Se perdre dans la brume

Publié le 12/01/2018 - Catégorie : Développement personnel

Appliquer la pleine conscience

Hier matin, je me rendais à un rendez-vous à vélo, de l’autre côté de la ville. Pour cela j’avais décidé d’emprunter les quais. C’était pour moi une manière de prendre le grand air et de profiter de la beauté des paysages. Il faisait assez froid et il y avait du brouillard. Cela donnait une atmosphère de fin du monde un peu particulière. Je me rendis vite compte que je n’étais pas assez couverte et que j’avais froid. Mon esprit commençait alors à se focaliser sur cette sensation.

Heureusement, depuis quelques semaines je suis de nouveau plongée dans des ouvrages qui traitent de la pleine conscience et j’essaye d’appliquer ces principes en insérant des instants « mindfulness » dans mes journées.
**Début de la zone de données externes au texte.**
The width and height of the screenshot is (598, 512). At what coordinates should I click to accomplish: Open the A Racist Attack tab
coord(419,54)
Alors, au lieu de me concentrer sur la sensation glaçante du vent humide et froid, je me suis mise à penser à cette métaphore que l’on utilise souvent en méditation de pleine présence et à ce coin de ciel bleu qui est toujours là, malgré les nuages.
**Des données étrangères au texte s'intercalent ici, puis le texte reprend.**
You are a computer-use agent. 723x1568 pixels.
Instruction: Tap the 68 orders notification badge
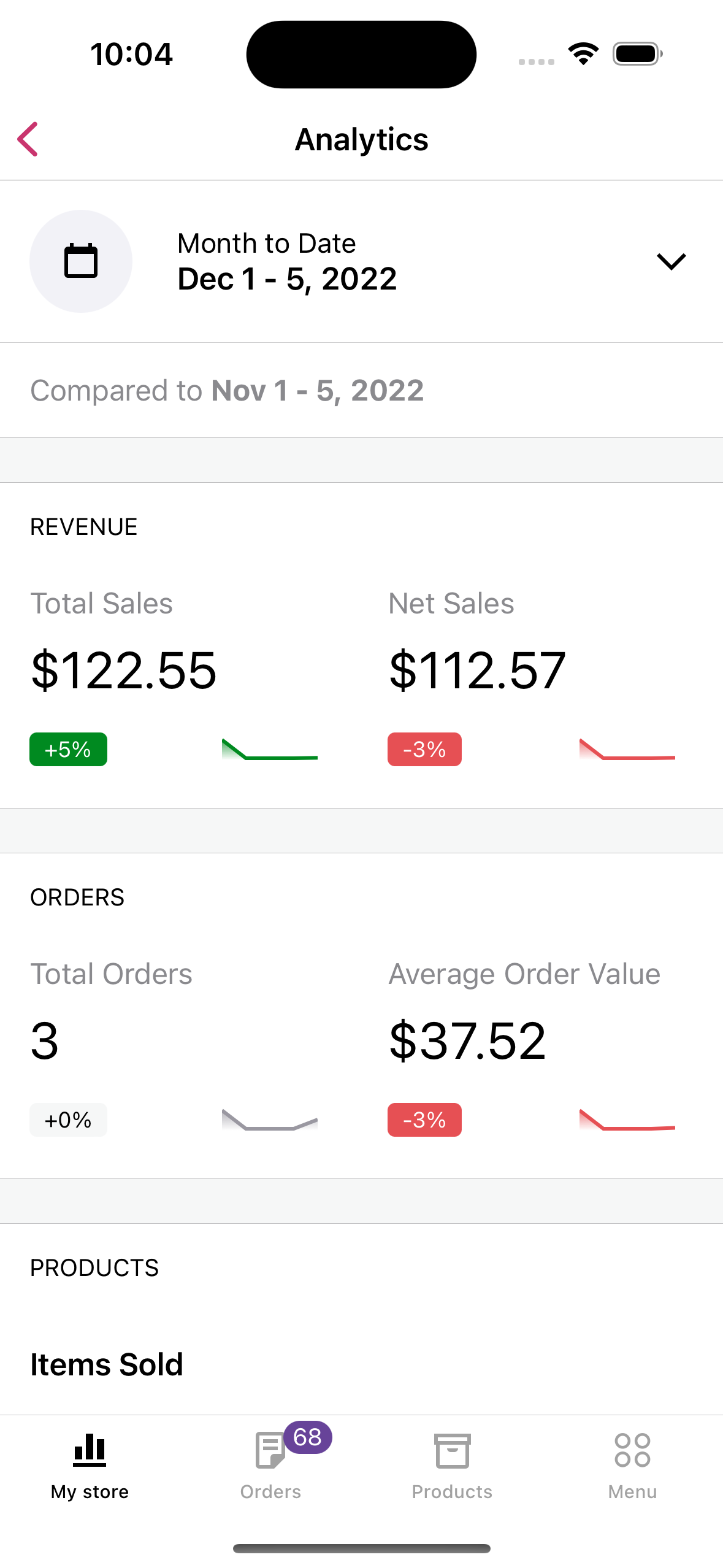[308, 1437]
Toute théorie est relative

Après quelques minutes de réflexion ce sujet, j’ai pensé que tout ceci était bien beau sur le papier et qu’il était facile de relativiser les moments difficiles quand le reste de sa vie va bien. Quand nous avons la santé et que nous vivons dans le confort, il est facile de garder dans un coin de son esprit que demain sera meilleur, que rien ne dure et que le soleil finira par nous réchauffer.

C’est pourquoi j’ai pensé aux personnes qui sont en grandes difficultés et à qui on assène cela. Et je me suis demandée l’impact que cela pouvait avoir sur elles. Parce que là, juste là, dans le brouillard, dans le vent, sous la pluie, fatiguée, je n’ai pas besoin qu’on me dise que demain il fera beau. Non. J’ai besoin de voir une main qui se tend à travers le brouillard. J’ai besoin de bras qui m’enveloppent et qui me rassurent. J’ai besoin d’une couverture pour me réchauffer. J’ai besoin de sentir que je ne suis pas seule.  Et après tout cela, oui. Peut-être qu’un coin de ciel bleu serait agréable et je pourrais me concentrer sur cette idée et laisser aller un temps mes soucis, en acceptant mes difficultés et en lâchant-prise.

Et finalement

J’avais envie de partager avec vous cette réflexion au sujet de la pleine conscience et de son application concrète. Tous ces principes m’ont semblé si compliqués à appliquer, dans les moments où le brouillard nous aveugle et nous perd. D’ailleurs aujourd’hui, il fait beau, et cela change tout.